La vida corre por un lado y, a veces, yo camino por el otro.

No critiques a la gente con pasiones… Sobre todo a los que tienen pasión por las artes. Son siempre los más interesantes.

Juliet, desnuda; Nick Hornby.

Recién concluida Hello-Goodbye percibí que mis sentidos y mi alma se aposentaban por completo dentro Palacio de los Deportes. Sir Paul McCartney iniciaba así su segunda visita a la Ciudad de México y yo me había apoderado de un lugar que no me correspondía, en la sección E del domo de cobre.

El 10 de abril de 1970 cambió el curso de la historia: los Beatles dejaron de existir como grupo para convertirse en uno de los mitos más grandes de la música, así que la presentación de McCartney podía constituir la última visita (no ocurrió así, pero no era ni soy adivino) de un Beatle a México. No quería perder la oportunidad de sentirme “parte de la historia”. Necesitaba un boleto y para ello había tres caminos posibles: recurrir a la compra tradicional a través de Ticketmaster, ‘el amo de los boletos’, ganar alguna trivia radiofónica o esperar a tener recursos y buscar en la reventa. 

Si la segunda mitad del siglo XX tuviera banda sonora, Paul y John (o viceversa) serían seguramente los encargados de compilarla. La ansiedad por hacerme presente en el concierto subía gradualmente. Barajaba las posibilidades a mi alcance. La primera, además de lidiar con la famosa “preventa” (“gracias”, Banamex) resultaba en aquellos días del 2002 muy costosa para mi bolsillo. La segunda opción era compleja y problemática, aunque no imposible. Escuchar la radio todo el día, sintonizar alguna estación apropiada y, encima, había que contar con la suerte de conocer la respuesta de la trivia en cuestión y ser el primero en lograrlo. Y la última opción, la menos apetecible, era la reventa. La detesto. Siempre he pensado que es una forma de extorsión. La primera vez que la empleé fue en un México-Honduras. Estadio Azteca, eliminatoria mundialista de 1994. Mi conciencia (y el marcador final 3-0) se encargaron de meter debajo del tapete la culpabilidad que sentía.

La vida corre por un lado y, a veces, yo camino por el otro. El trabajo retuvo mi atención y mi patrón conductual de dejar pasar el tiempo tuvo un desenlace poco sorpresivo. No había comprado boleto, no me había ganado nada, pero circunstancialmente poseía unos ochocientos pesos producto de una venta inesperada. Esa tarde no tuve dudas. 

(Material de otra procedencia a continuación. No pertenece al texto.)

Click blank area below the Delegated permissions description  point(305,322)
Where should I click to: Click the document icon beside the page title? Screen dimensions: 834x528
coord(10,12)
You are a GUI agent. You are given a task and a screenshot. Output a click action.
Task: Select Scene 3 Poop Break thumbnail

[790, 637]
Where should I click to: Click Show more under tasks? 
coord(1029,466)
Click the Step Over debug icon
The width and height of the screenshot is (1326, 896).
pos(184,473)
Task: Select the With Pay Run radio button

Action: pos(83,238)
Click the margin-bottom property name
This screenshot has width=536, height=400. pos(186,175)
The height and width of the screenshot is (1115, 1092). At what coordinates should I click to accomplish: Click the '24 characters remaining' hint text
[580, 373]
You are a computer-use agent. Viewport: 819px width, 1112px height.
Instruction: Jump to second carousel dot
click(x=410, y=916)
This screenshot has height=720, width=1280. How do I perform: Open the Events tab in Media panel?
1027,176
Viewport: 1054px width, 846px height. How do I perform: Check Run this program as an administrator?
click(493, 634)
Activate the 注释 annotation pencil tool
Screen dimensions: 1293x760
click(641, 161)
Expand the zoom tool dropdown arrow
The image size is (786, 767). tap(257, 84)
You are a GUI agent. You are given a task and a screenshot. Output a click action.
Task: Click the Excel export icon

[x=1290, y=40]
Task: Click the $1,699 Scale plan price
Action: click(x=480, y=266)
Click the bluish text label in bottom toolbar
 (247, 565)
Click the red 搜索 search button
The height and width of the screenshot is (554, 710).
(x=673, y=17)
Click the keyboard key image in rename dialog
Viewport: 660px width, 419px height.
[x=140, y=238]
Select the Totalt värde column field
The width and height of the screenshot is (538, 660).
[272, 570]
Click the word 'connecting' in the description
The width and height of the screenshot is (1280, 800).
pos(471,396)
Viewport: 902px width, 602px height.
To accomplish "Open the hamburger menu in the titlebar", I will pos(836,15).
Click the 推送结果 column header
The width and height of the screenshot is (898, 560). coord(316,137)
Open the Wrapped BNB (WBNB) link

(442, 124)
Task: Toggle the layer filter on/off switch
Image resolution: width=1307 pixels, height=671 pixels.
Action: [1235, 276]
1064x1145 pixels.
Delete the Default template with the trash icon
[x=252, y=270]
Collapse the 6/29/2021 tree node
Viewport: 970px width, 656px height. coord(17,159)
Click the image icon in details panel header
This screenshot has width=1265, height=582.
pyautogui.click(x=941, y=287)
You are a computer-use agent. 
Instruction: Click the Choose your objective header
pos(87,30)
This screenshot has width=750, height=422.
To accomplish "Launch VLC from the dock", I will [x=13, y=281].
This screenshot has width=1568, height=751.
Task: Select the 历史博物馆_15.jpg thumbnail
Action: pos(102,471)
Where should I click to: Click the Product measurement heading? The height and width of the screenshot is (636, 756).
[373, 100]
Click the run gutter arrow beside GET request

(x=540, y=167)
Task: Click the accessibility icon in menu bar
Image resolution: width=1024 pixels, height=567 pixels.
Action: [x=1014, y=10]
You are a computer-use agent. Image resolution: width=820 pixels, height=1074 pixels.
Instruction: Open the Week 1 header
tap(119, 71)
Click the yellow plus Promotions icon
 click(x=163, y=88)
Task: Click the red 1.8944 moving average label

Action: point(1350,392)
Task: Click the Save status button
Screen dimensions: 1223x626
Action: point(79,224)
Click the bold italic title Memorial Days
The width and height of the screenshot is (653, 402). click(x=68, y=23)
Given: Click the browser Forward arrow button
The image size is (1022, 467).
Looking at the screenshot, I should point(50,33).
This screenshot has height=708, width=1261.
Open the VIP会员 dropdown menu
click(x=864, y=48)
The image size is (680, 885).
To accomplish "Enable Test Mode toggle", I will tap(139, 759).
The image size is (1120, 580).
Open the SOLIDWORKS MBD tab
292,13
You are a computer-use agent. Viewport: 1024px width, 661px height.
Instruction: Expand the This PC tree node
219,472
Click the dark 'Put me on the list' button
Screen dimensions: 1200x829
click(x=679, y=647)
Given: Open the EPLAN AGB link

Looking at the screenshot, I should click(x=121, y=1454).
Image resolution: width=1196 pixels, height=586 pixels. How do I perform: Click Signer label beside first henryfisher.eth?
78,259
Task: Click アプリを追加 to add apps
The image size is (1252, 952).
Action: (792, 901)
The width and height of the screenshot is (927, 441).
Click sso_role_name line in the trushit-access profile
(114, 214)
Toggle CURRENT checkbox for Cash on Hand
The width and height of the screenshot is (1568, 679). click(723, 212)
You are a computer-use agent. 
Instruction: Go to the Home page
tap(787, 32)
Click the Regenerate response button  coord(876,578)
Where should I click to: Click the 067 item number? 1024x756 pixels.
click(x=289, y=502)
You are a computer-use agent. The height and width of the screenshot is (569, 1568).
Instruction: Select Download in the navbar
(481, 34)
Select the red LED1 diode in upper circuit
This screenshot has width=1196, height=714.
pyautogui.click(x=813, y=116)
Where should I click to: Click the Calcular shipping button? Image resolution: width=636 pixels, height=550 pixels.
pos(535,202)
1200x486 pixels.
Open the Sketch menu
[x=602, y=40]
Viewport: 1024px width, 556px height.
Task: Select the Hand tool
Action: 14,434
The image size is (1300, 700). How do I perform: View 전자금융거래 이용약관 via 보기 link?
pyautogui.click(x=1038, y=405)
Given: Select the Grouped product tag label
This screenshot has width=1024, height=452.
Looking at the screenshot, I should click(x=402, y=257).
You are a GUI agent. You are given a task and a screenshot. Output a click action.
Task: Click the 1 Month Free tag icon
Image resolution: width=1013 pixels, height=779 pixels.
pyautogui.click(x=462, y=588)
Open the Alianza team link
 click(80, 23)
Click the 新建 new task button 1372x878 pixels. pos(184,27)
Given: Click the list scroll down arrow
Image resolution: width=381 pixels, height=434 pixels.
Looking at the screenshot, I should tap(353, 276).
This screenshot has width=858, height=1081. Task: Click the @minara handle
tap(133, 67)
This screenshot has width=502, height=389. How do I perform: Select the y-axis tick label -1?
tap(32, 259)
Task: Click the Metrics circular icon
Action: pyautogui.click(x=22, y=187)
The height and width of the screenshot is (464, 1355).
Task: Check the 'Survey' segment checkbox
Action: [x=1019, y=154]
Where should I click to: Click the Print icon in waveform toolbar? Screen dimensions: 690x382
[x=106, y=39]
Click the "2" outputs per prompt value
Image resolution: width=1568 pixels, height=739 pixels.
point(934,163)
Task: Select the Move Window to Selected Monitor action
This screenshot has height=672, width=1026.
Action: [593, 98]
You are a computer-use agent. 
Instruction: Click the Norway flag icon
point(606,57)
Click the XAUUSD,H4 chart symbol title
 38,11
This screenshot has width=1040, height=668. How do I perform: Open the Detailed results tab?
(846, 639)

7:00 pm  – Dinero, tenis, jeans y la parte de mi memoria emocional, esa de los recuerdos hechos con el vinil, casetes y cedés. La música de los Beatles (descubierta cuando recién me acercaba a la mayoría de edad, música tan magna como el gol de Maradona contra Inglaterra), algo de incertidumbre y muchas ganas de buscar un pretexto para poner en pausa a la vida.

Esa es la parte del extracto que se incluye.